START Study material

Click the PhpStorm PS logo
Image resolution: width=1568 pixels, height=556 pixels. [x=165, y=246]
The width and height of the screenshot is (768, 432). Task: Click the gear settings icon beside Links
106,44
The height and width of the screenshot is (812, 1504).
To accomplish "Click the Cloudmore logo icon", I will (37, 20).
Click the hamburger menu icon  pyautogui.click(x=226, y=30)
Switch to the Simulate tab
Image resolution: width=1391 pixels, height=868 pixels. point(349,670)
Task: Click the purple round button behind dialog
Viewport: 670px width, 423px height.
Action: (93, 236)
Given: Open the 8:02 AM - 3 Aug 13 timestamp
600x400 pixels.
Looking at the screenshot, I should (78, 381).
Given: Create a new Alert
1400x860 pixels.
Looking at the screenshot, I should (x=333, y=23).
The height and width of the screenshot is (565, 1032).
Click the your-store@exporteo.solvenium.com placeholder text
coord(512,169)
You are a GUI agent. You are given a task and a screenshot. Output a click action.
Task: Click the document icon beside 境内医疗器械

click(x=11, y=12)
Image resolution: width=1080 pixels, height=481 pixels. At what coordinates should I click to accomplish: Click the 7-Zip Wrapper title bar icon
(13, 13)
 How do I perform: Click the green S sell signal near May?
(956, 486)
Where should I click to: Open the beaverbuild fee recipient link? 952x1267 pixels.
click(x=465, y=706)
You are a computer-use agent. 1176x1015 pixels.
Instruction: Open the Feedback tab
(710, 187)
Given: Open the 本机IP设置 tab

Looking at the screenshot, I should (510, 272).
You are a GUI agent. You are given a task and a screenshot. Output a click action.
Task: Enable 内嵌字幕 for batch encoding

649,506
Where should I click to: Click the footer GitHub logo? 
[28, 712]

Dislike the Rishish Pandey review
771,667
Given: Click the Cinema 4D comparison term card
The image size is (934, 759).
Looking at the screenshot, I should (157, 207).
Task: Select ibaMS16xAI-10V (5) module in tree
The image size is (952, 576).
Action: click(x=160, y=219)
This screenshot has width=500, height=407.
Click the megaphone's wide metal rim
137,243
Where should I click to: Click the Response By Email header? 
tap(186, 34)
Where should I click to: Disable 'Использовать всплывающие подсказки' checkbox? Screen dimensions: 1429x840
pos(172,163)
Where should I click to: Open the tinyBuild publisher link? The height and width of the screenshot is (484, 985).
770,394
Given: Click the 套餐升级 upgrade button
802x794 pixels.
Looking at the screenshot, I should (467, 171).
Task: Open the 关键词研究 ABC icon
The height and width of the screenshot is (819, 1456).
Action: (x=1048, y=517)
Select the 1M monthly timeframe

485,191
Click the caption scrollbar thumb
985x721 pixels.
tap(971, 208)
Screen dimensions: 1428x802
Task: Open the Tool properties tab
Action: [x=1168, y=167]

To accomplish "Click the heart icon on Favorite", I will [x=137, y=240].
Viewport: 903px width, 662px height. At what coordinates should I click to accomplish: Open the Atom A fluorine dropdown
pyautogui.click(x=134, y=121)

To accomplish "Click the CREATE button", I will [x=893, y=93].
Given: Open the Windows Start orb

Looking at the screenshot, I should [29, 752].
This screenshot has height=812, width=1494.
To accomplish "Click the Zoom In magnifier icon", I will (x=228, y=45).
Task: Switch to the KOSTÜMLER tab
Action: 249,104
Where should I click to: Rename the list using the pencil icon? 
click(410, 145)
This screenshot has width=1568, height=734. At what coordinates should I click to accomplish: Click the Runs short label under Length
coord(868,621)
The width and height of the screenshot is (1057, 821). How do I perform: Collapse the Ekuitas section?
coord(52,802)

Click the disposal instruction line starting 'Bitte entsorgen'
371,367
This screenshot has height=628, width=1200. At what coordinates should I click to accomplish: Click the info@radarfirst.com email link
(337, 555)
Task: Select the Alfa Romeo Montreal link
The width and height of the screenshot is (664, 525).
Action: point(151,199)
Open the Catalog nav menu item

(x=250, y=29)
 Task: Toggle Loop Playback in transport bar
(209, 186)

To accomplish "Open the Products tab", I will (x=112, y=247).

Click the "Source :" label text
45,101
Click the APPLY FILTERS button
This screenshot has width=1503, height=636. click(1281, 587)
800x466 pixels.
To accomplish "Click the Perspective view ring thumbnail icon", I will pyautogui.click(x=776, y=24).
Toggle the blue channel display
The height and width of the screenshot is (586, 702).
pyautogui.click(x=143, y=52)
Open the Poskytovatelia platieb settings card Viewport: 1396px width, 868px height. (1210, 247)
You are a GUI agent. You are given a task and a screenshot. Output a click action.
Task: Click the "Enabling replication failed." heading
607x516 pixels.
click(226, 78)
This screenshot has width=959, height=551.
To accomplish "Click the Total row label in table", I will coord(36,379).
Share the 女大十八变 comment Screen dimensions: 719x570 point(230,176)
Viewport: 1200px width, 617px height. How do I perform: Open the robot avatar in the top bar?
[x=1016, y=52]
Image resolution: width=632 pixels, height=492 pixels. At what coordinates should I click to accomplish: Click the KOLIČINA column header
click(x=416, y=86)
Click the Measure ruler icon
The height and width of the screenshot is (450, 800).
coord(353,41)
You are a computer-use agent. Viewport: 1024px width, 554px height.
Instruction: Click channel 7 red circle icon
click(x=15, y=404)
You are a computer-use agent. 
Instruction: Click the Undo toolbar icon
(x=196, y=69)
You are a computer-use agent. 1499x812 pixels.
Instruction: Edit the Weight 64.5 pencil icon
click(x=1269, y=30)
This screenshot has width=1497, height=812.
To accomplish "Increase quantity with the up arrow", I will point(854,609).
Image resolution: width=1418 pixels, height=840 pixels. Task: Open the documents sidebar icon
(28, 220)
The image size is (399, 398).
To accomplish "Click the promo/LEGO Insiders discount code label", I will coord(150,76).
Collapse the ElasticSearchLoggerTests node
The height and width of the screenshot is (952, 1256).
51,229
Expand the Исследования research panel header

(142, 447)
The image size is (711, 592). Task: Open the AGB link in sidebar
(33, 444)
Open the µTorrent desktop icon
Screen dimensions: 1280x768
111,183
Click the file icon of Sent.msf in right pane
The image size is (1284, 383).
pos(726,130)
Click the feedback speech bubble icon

END Study material

-- What to do --
From the records above, copy each line where the word "computer" can be found.

-- Answer to the problem --
You are a computer-use agent. 1176x1015 pixels.
You are a computer-use agent. Viewport: 1024px width, 554px height.
You are a computer-use agent. 
You are a computer-use agent. 1499x812 pixels.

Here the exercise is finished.